Published on LinkedIn and amitabhapte.com on 5th April 2026
Three forces are running simultaneously through the AI landscape right now: a scramble for physical control of the underlying infrastructure, a repricing of how AI-driven value gets negotiated, and a fracture in how the world governs it. This week’s signals belong to all three.
1. The Race to Own the Substrate
New IDC data reviewed by Reuters shows Chinese GPU and AI chip makers captured 41% of China’s AI accelerator market in 2025. Huawei alone shipped around 812,000 chips, with Alibaba’s T-Head and Baidu’s Kunlunxin growing behind it. Nvidia still leads at 55%, but the retreat is real.
The same instinct is driving infrastructure investment across Asia. Airtel raised $1 billion for its data centre arm Nxtra from Carlyle, Alpha Wave, and Anchorage Capital, targeting a scale-up to 1GW of capacity in India, a country that already has Google’s $15 billion data centre commitment and a 20-year tax holiday for hyperscalers. Microsoft’s $10 billion commitment to Japan through 2029 is structured similarly: AI infrastructure, national cybersecurity cooperation, and data processed inside Japan’s borders. These are sovereignty arrangements as much as commercial deals.

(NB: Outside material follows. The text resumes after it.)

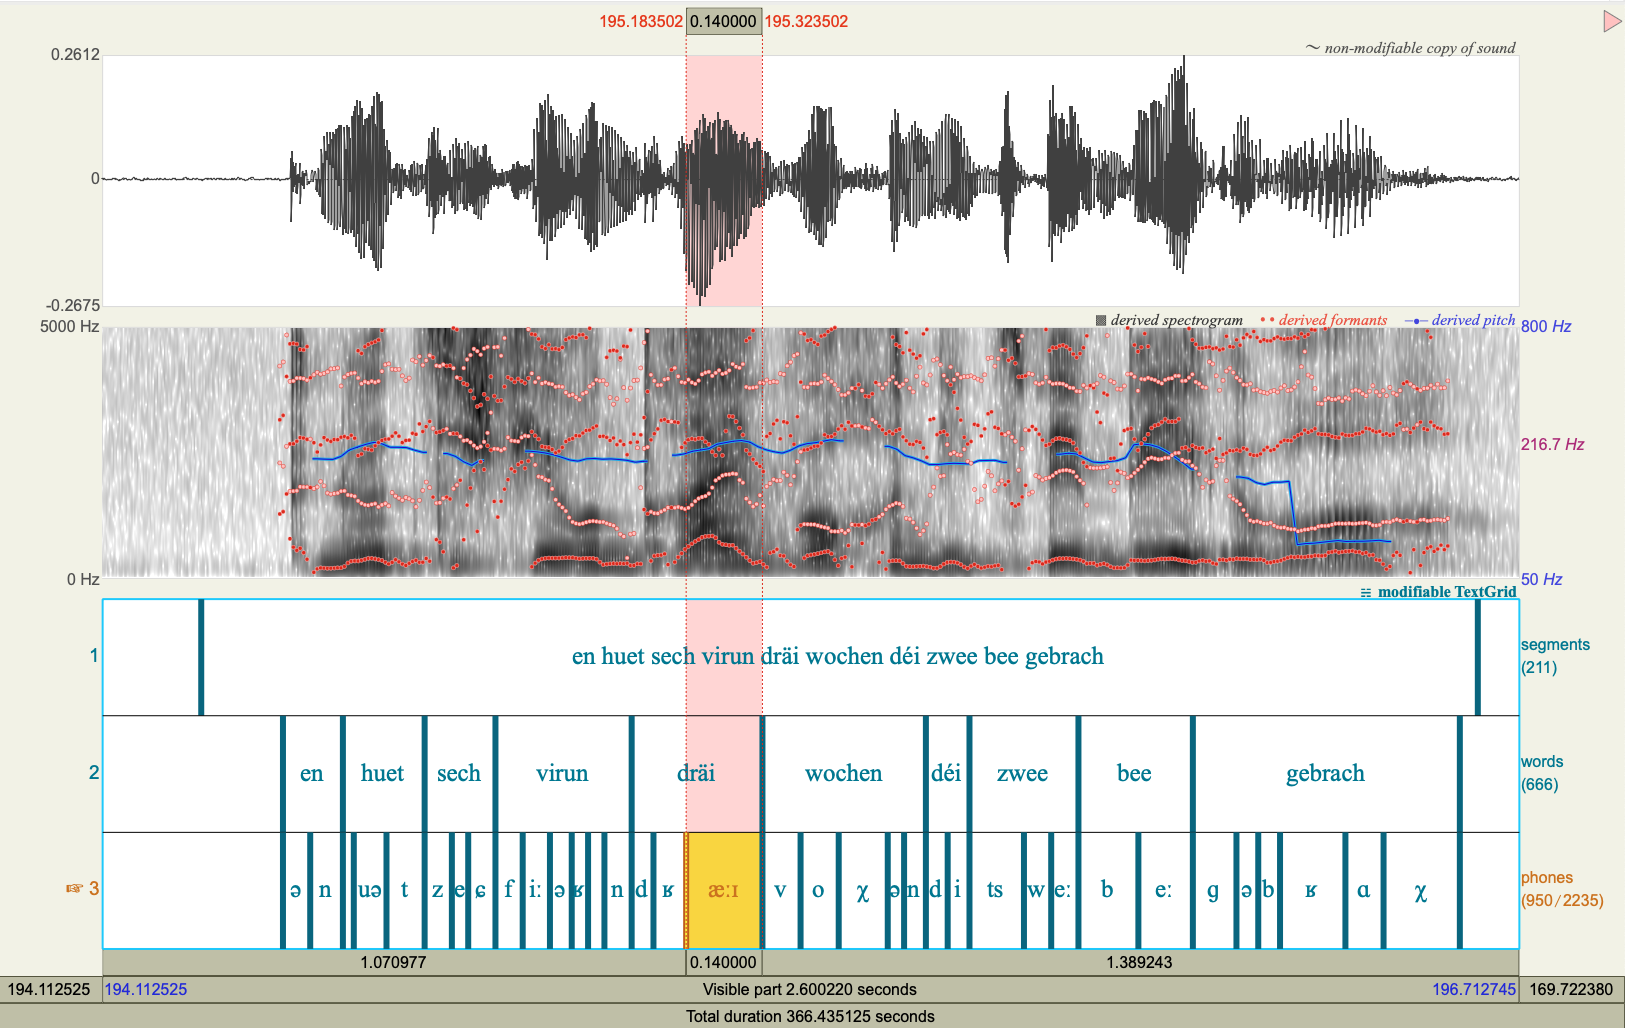This screenshot has width=1625, height=1028.
Task: Select the "wochen" word interval
Action: click(x=843, y=773)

2. AI Is Changing the Terms of Access
In enterprise software, ServiceNow’s CEO Bill McDermott has repositioned the company around a single argument: AI models identify problems but struggle to execute reliably across governed, auditable enterprise workflows. ServiceNow owns the last-mile execution layer, and its Now Assist product is tracking toward a $1 billion annual run rate. The model shift underneath it is structural: from per-seat licensing to outcome-based pricing, what McDermott calls digital labour.
In capital markets, the dynamic is rawer. SpaceX is targeting a valuation above $2 trillion in what could be the largest IPO in history. According to the New York Times, Musk has required the lead banks, Morgan Stanley, Goldman Sachs, JPMorgan, Bank of America, and Citigroup, to purchase Grok subscriptions as a condition of the mandate. Some have agreed to spend tens of millions per year. AI adoption bundled into the price of deal access is a new distribution model.
3. AI Governance Is Becoming a Procurement Reality
Several jurisdictions are now introducing procurement standards that require AI vendors to demonstrate safety and privacy safeguards before accessing public sector contracts. California’s Executive Order N-5-26 is a recent example: companies seeking state contracts must disclose safeguards against harmful content, bias, and civil rights violations, with agencies conducting their own independent assessments. The practical result is a growing patchwork of standards that enterprise technology teams will have to navigate across geographies. California’s procurement rules have a history of becoming de facto global benchmarks, much as GDPR did from a single jurisdiction. Any organisation selling AI products into regulated markets or the public sector should treat this as an active compliance question, not a future one.
4. Japan: Automation as Survival, Not Disruption
TechCrunch reported this week on Japan’s push into physical AI, driven by demographic emergency rather than efficiency ambition. With over 28% of the population above 65 and a working-age population contracting annually, Japan is deploying robots to fill positions that cannot be staffed. The government has committed $6.3 billion and is targeting 30% of the global physical AI market by 2040. The industry signal is unambiguous: customer-paid deployments, full-shift operation, measurable productivity. Japan is the clearest preview of what automation looks like when labour scarcity, not cost reduction, is the driver.
My Takeaway This Weekend
The infrastructure layer of AI is being claimed physically and politically. The business models above it are repricing around outcomes. The governance frameworks meant to contain it are fracturing. And the labour markets it will reshape are already showing, in Japan, what comes next. AI strategy, infrastructure strategy, talent strategy, and governance strategy are now the same conversation. Running them separately is how organisations fall behind without noticing.